I blinked twice. “How interesting!”
Before I could speak another word, he turned to the gentleman beside him and started a new conversation.
I slumped in my chair, unsure of my progress. I couldn’t tell if Mama approved, because her eyes were trained on the elder Mr. Weatherby, and I recognized my own flirtatious expression on her face. I watched Miss Camden across the table, engaged in conversation with Sir Edward. Jealousy boiled in my stomach and I reestablished my next course of action. Surely I would outshine her at the pianoforte. I had no doubt.
After the ladies removed to the drawing room and the men had finished with their port, the first performer took her seat beside the harp. She was inept, to say the least, at the instrument. I breathed a sigh of relief.
When Miss Camden took her place at the pianoforte, I held my breath. Her hands plinked out the notes with accuracy, but she had simplified some of the complicated elements of the piece. It was novice, and my spirits rose more and more as I listened. When she finished, she stood shakily, beaming at the applause.
At last, it was my turn. I had brought no music, but had my piece memorized. It was a composition of Mozart, impressive, but too commonly performed to steal every attention. Haydn’s work, the one Miss Camden had just performed, jumped to my mind. It was engraved in my brain, each note and dynamic. If I was to steal the show, I was to do it right.
Taking a seat on the bench I positioned my hands over the keys and played.
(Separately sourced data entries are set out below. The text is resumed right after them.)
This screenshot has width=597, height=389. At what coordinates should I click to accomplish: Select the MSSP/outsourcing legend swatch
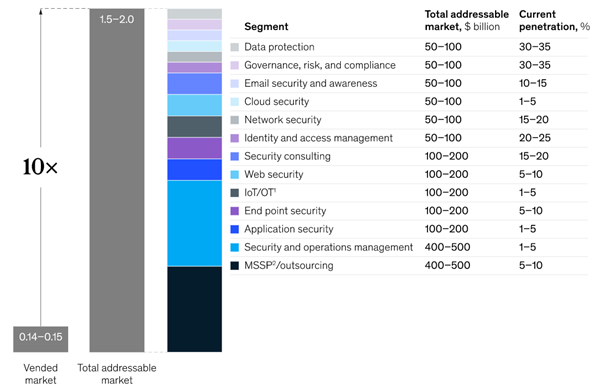(x=235, y=265)
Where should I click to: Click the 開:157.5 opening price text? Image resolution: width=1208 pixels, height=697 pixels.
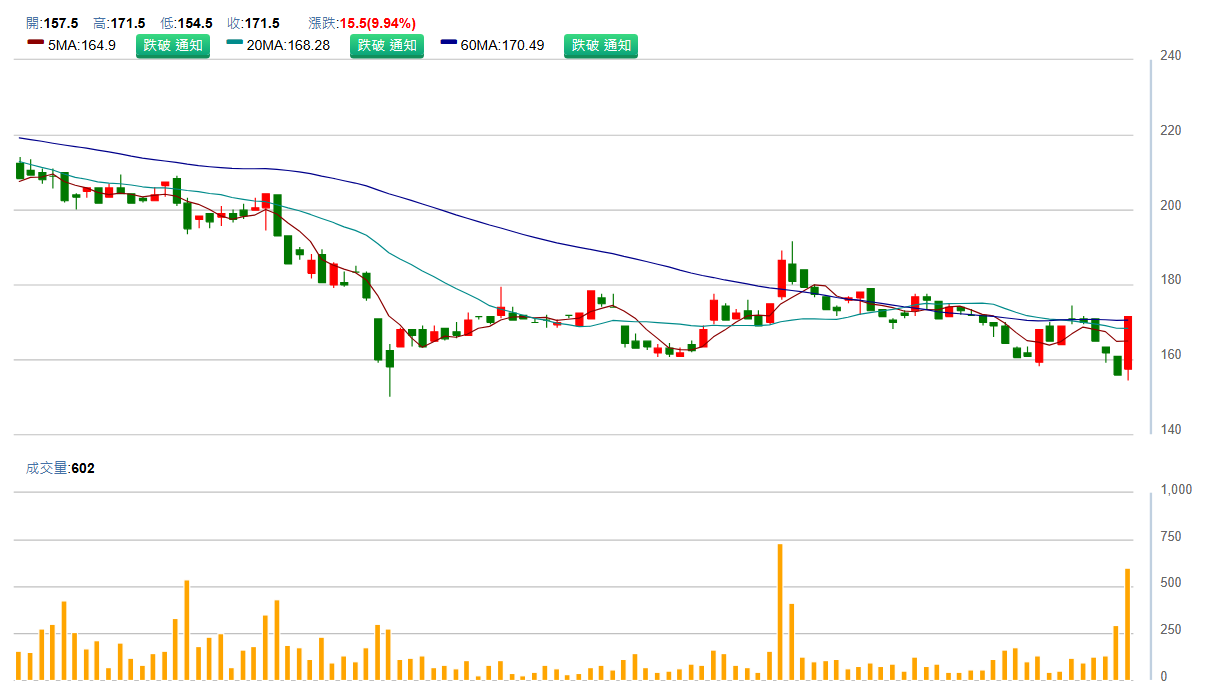click(52, 23)
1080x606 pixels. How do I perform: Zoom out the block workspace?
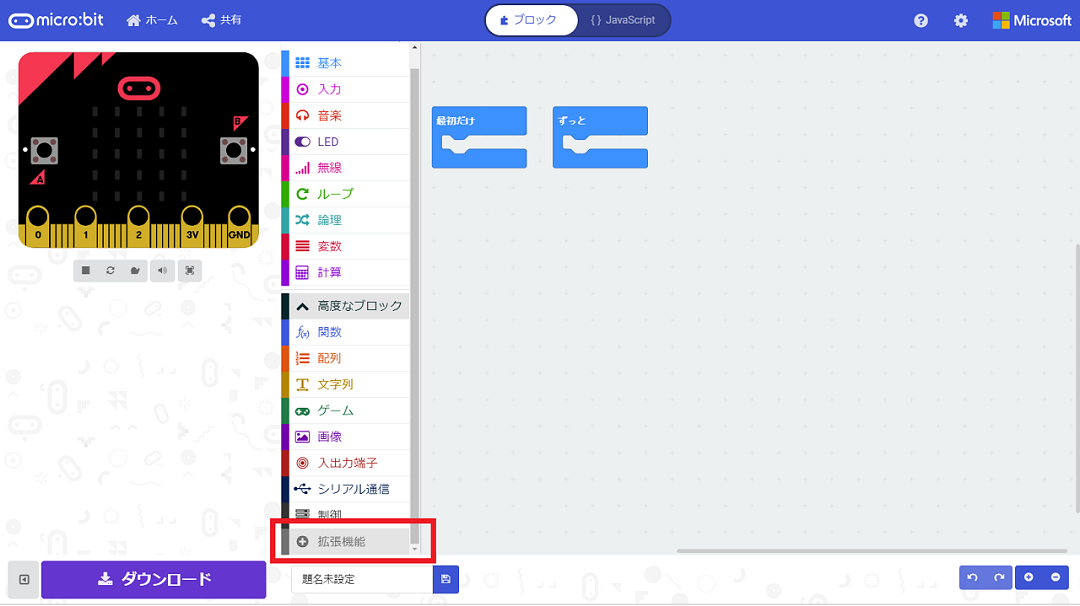pyautogui.click(x=1055, y=577)
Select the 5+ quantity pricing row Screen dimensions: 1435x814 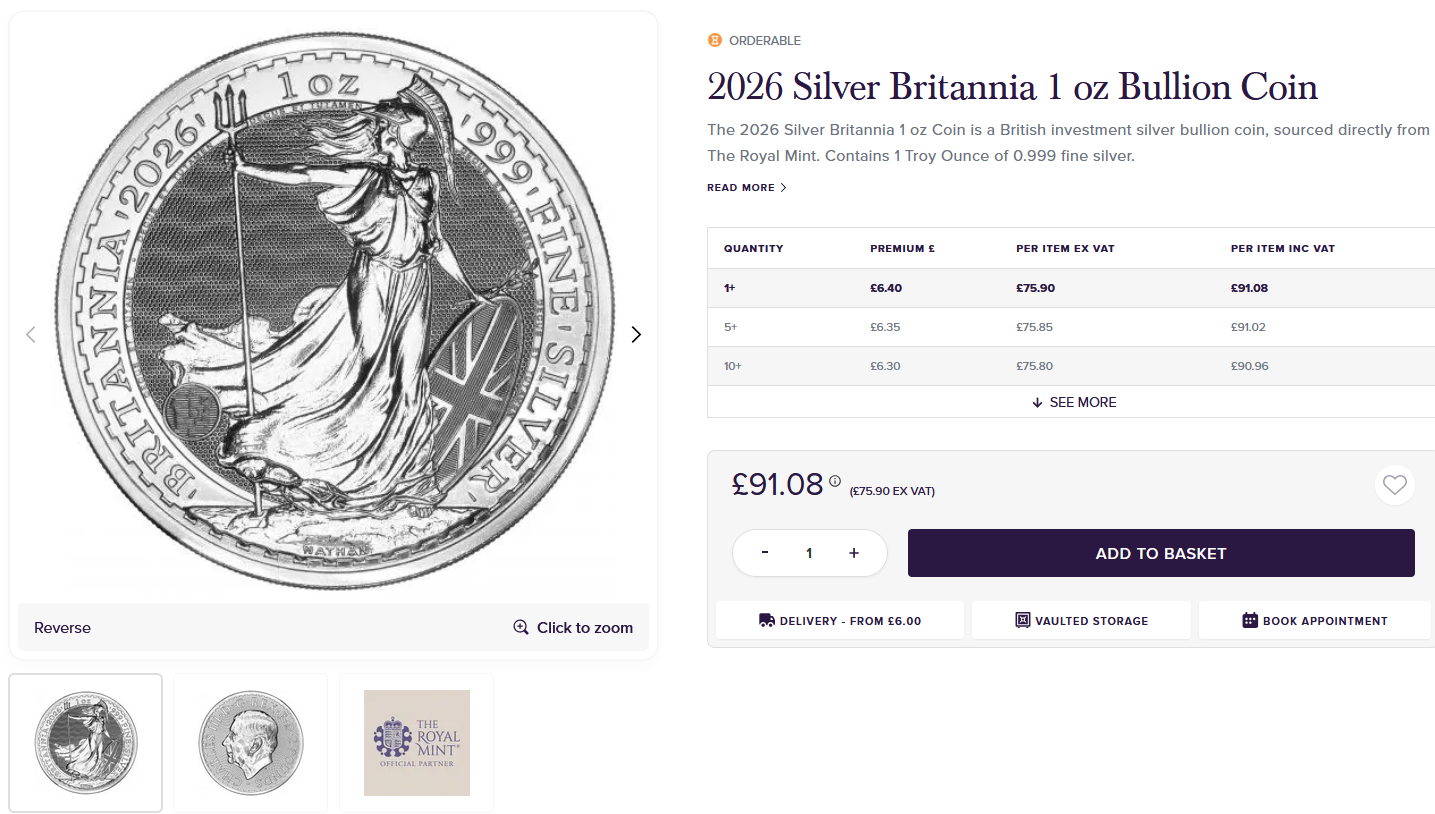[x=1070, y=327]

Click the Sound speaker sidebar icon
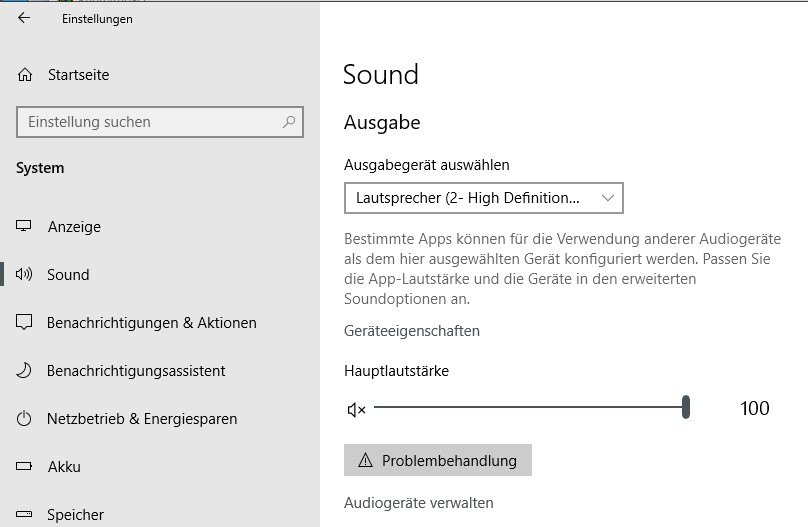[x=24, y=274]
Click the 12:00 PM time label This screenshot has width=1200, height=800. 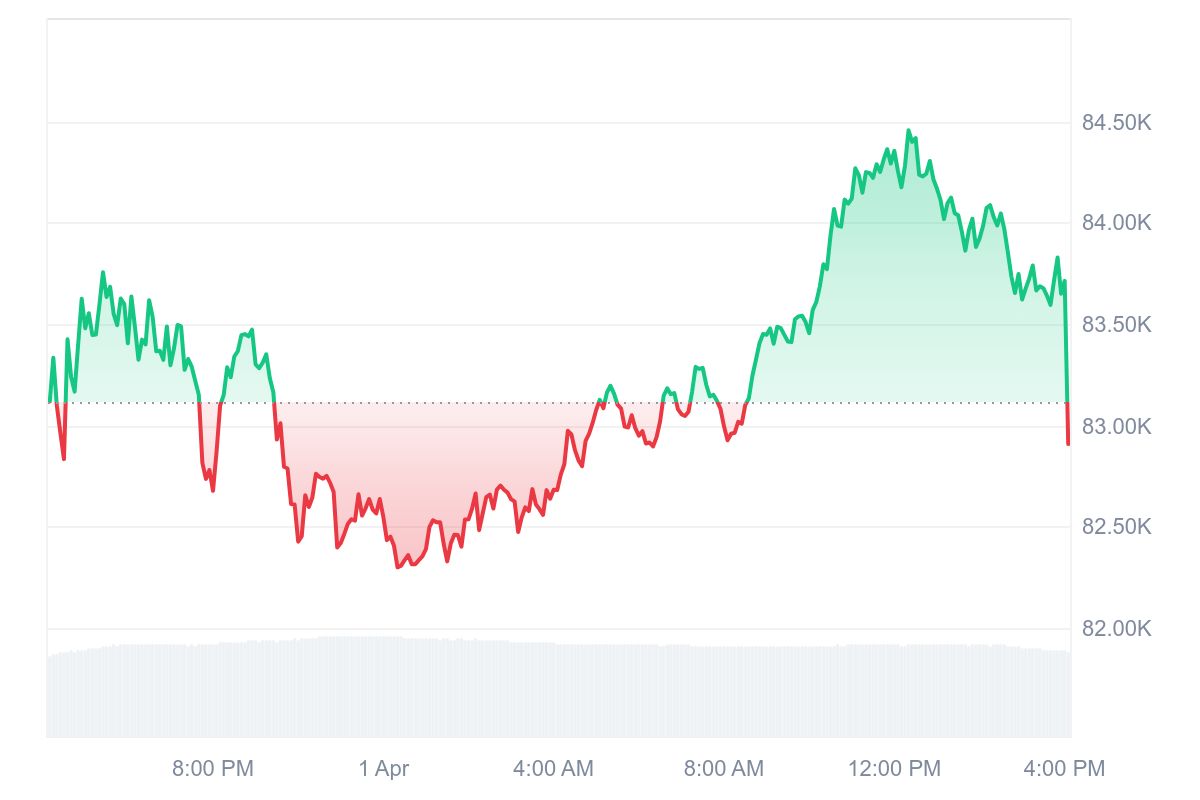tap(894, 769)
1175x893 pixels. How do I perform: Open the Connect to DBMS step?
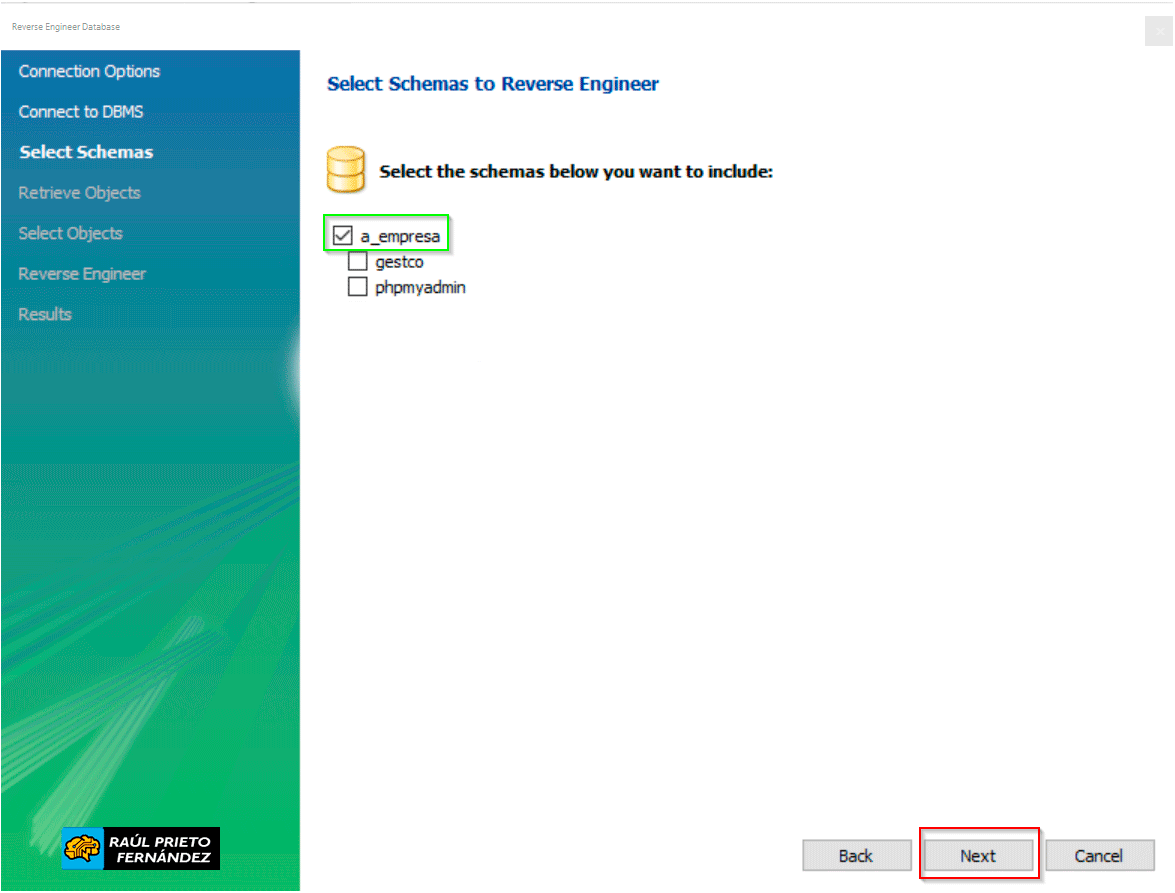81,112
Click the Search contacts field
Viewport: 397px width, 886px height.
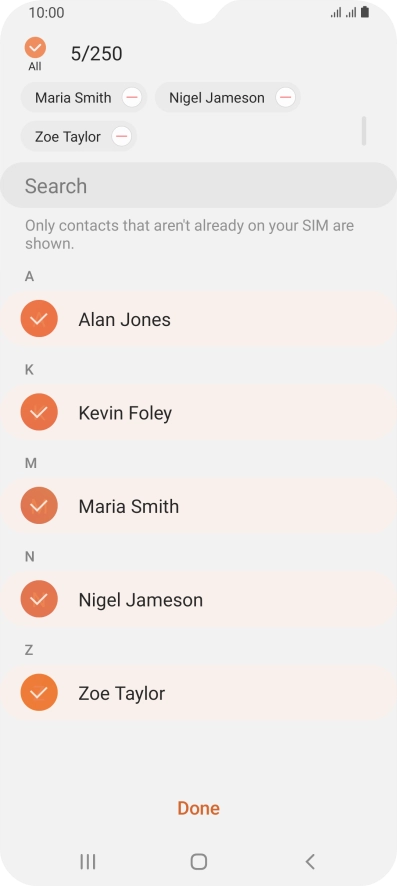pos(198,185)
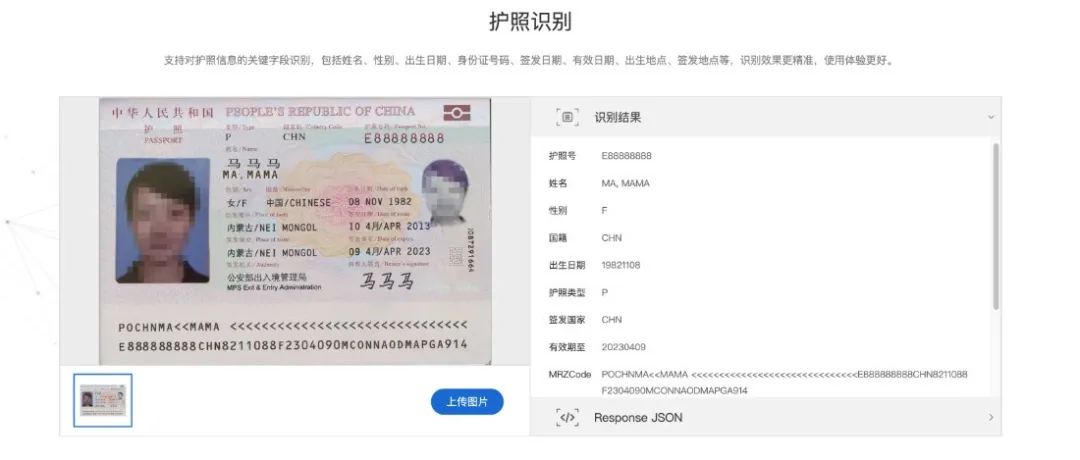Click the 识别结果 header label

(618, 117)
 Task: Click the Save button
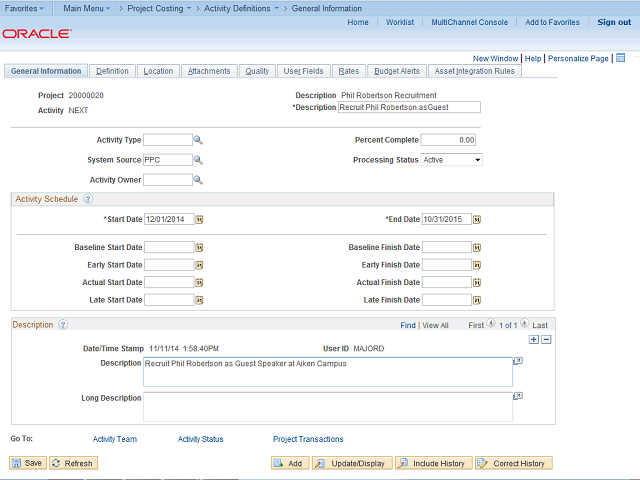(x=27, y=463)

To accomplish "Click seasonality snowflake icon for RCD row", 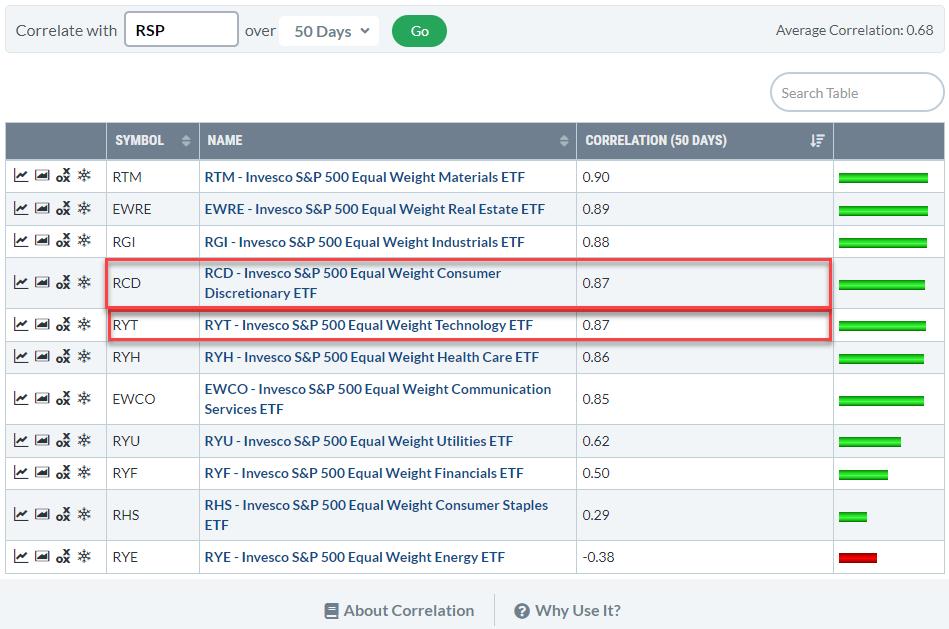I will [85, 283].
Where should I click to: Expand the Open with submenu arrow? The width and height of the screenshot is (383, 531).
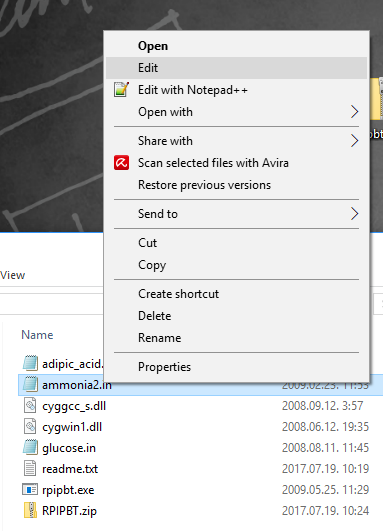pos(354,112)
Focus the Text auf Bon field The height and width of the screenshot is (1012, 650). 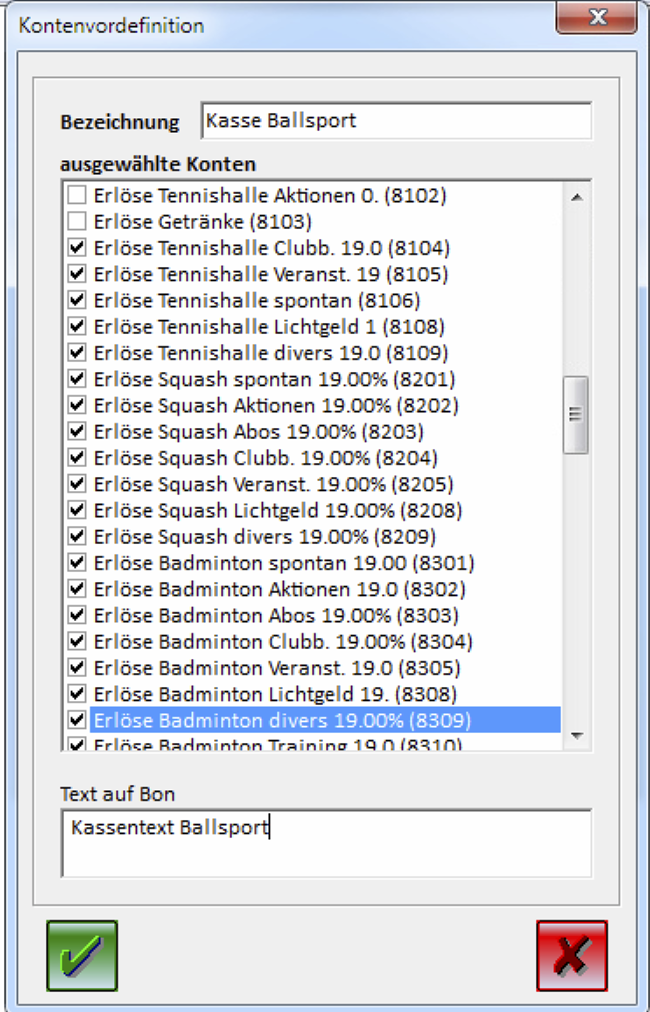326,842
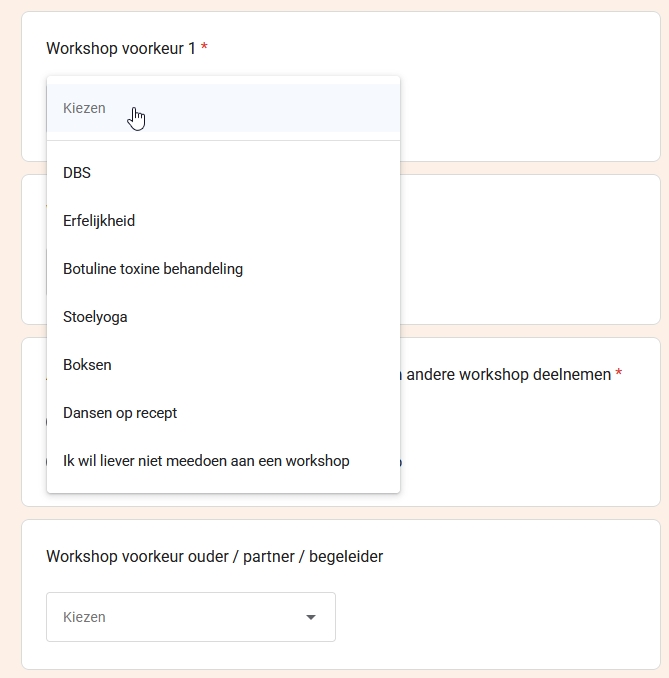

I played with as much passion as I could manage. It was a lively and strong melody, and I lost myself within the powerful trills and flowing life of the sonata. Several gasps hit my ears from around the room, but slowly faded into silent awe. When I took my bow, I caught the eye of Miss Camden. In her face I saw the same expression I had seen in Clara the night before, but only now did I place it.
Hatred.
I smiled to myself. I could accept being hated if it meant being admired by Mr. Weatherby. I glanced toward where I knew he stood in the room. But what I saw on his face wasn’t admiration—it was disgust. My smile faltered. That was not what I had expected. The ladies and gentlemen shifted all around the drawing room, leaning and whispering as I reclaimed my seat. I dared a look at Mama. She was sitting with unbendable posture, chin held high and eyes filled with pride.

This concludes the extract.